Hello, relatively new investor. I've been researching strategies, flips, brrrr etc. My question about getting loans with debt. It seems if you build doors, you stack debt. Obviously your renters are paying for the property, plus your cash flow. Do you run your loans out full time say over 15 or 30 years? Or do you pay them off early? I'm just confused on the fact if you have, say 40 doors that positive cash flow , that in 20 years you would be in an awful amount of debt if you ran the loan out full term. And say you have 40 doors, debt still on them, will a bank still want to finance. I understand the doors will differ with single family homes, duplex etc. Just kind of wanting a general answer to help me understand better.
Hello Jacob! I'm not sure what you are asking so I hope my answers will work for you. If you do not have a good credit score there are other ways to qualify for a loan. One way comes from your experience, it might matter on your lender requirements or what type of lender are they might matter. There's owner financing which could help you. if you own other properties you could use their equity that is that could be used towards your new property down payment That could make your financial statement look better. Your equity could be used to loan payback or a down payment. Positive cash flow can be used the same way like equity can.
You could find a "cash rich" Partner whose funds could make your deal work but you will have to give up part of any profit. It may have to be a Hard Money lender that is usually has higher loan rate interest, points. and total fees but also a short term loan so make sure it's a "value add" property that should help you get long term financing. There is nothing wrong with more dent if that property will give you each month. Hand them clearly stated with your applications. it's location might help you or the more motivated the owner/seller could help. Just be as creative as you can. The better the deal looks, the easier a loan could be. Good luck to you!
Thanks for the reply! Sorry about the jumbled question haha. What I mean is over a long term strategy, are you paying your 30 or even 15 year term off early with part of your cash flow?
I think you're asking the wrong question @Jacob Thomas Steelman . The question should be: CAN you successful keep a property through the entire 30 year term and not be over leveraged if you don't pay it off (presuming you don't refi). Most banks at best will only allow you to put as little as 20% down with your tenants paying your mortgage down. From there it depends on your comfort level. Some people let it pay off over time, some people are more aggressive with paying it down. As you add doors, sure your overall debt increases, but it's still a matter of your own comfort level. There's no right or wrong answer.
@Jacob Thomas Steelman If you are asking if people pay off early, yes.
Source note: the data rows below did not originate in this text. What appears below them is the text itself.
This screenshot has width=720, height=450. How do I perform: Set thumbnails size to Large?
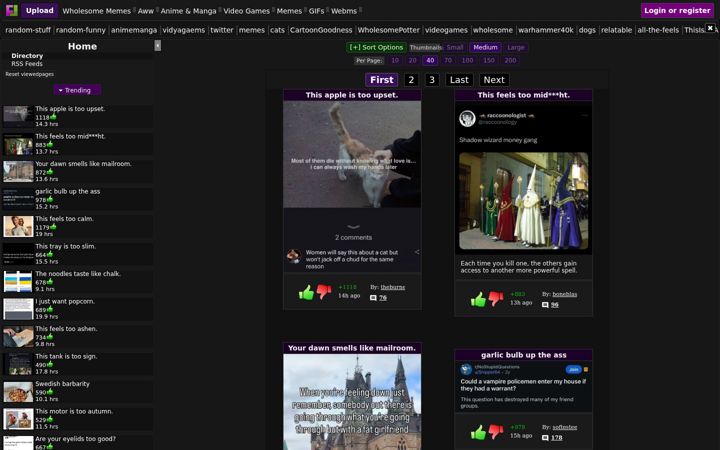click(x=516, y=47)
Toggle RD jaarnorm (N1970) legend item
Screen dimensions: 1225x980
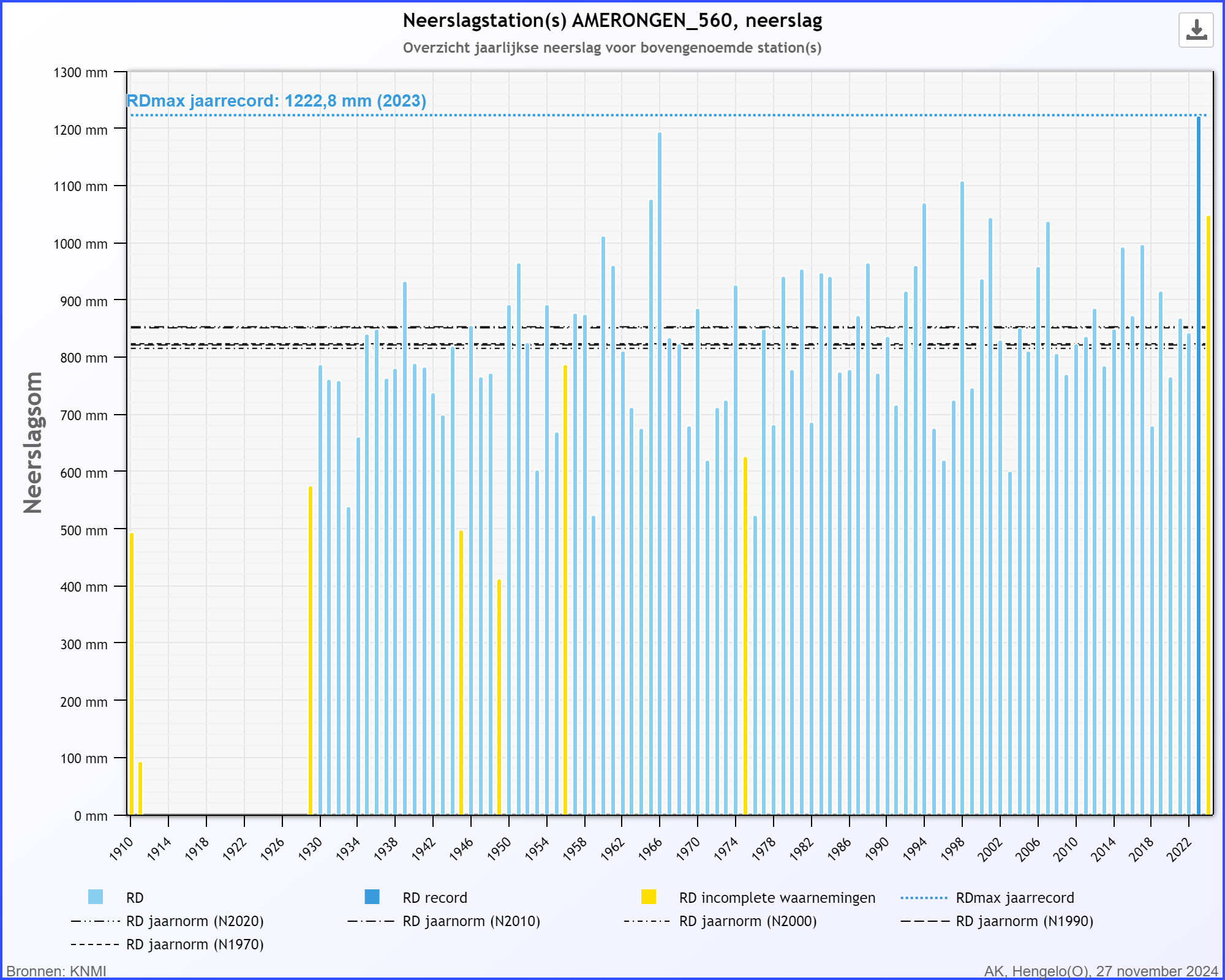[x=194, y=944]
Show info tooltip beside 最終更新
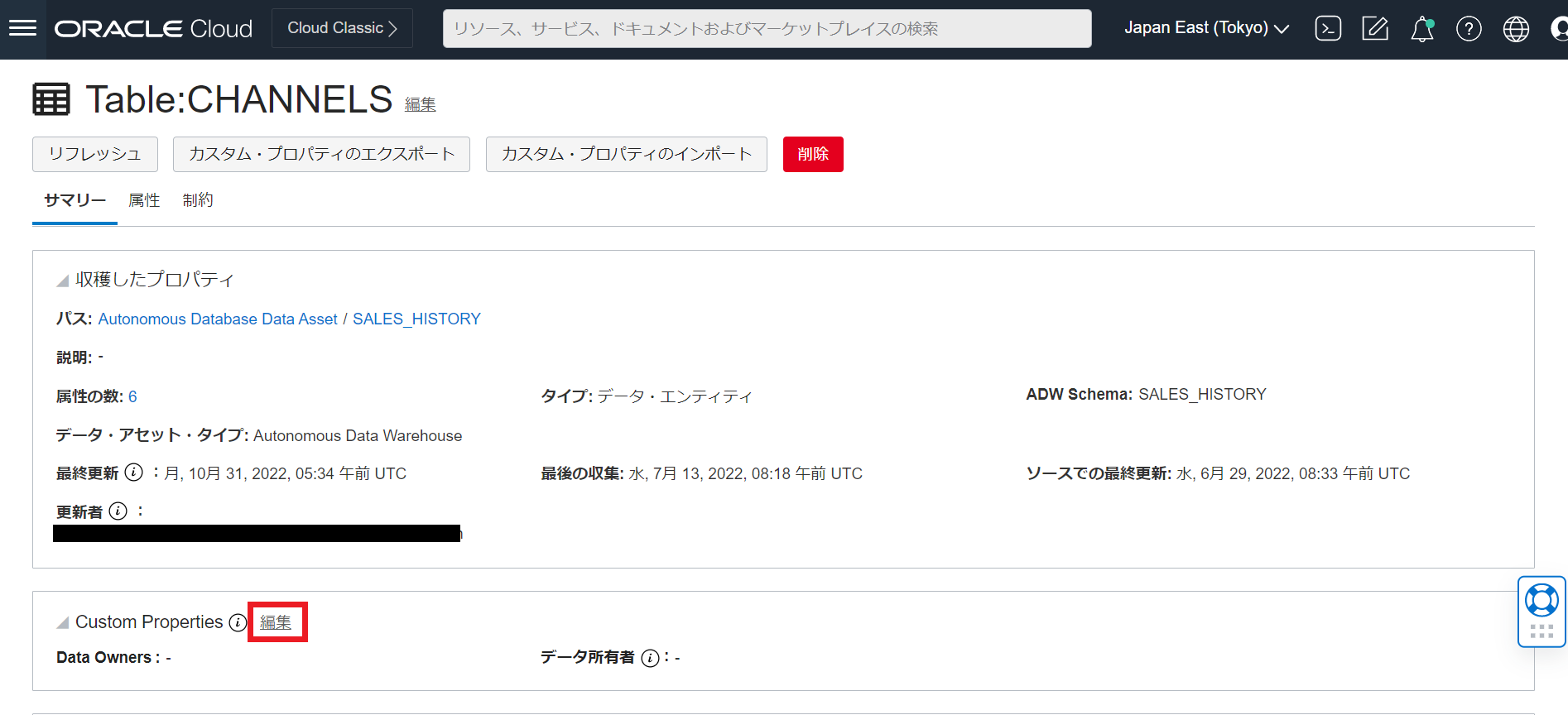 (x=133, y=473)
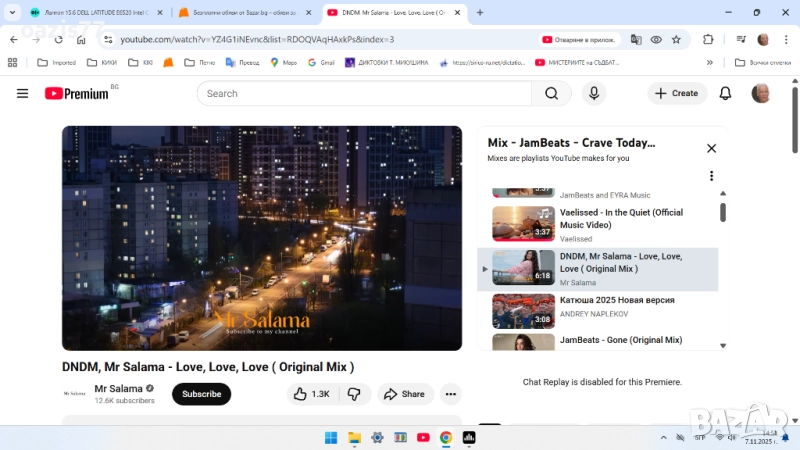
Task: Bookmark this page with the star icon
Action: [x=676, y=40]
Some people feel more comfortable if they have little debt. Others want to leverage (go into debt as much as possible) in order to cash flow as much money as they can. Others play the appreciation game where they buy low sell high 5-10 years later. Depends on your strategy and what you feel most comfortable with.
@alex Olson and @odie ayaga Thank you for your replies, those were the answers I was looking for. So I will just play it at my comfort level and adjust my strategy to fit.
@Jacob Thomas Steelman the more I thought about it the answer better than my last or to add to it is once you start buying, the problem will solve itself. It's like worrying what you're going to do once you have 10 million dollars, figuring out all the steps along the way will make that easier to determine when the time comes.
@Odie I can appreciate that answer and it makes sense to me as well. I'm kinda running thru strategies right now and that just seemed to be a re-occuring issue in the strategies I'm considering other than flips. But I can see where I'm maybe trying to micro manage way to far ahead.
I think the main pillar of this question is the difference between good debt and bad debt. Which over simplified can be answered by, is this debt helping to increase your wealth?
If you're looking to build a rental portfolio, you're going to need to take on a lot of debt, unless you have an enormous nest egg to tap into. You'll need to close in LLC's as your grow so that everything does not show up as your personal debt.
Most of these types of loans never fully amortize. This means that they will be 5-10 year loans on a repayment schedule of 20-30 years. At year 5 or 10 you'll need to refinance. At this point, you can either just look to transfer the debt and continue to pay it down, or transfer the debt AND take out some equity to put cash in your hand.
What you do here depends on your strategy and the amount of risk you want. More debt equals more risk. More debt also equals more leverage to grow your portfolio.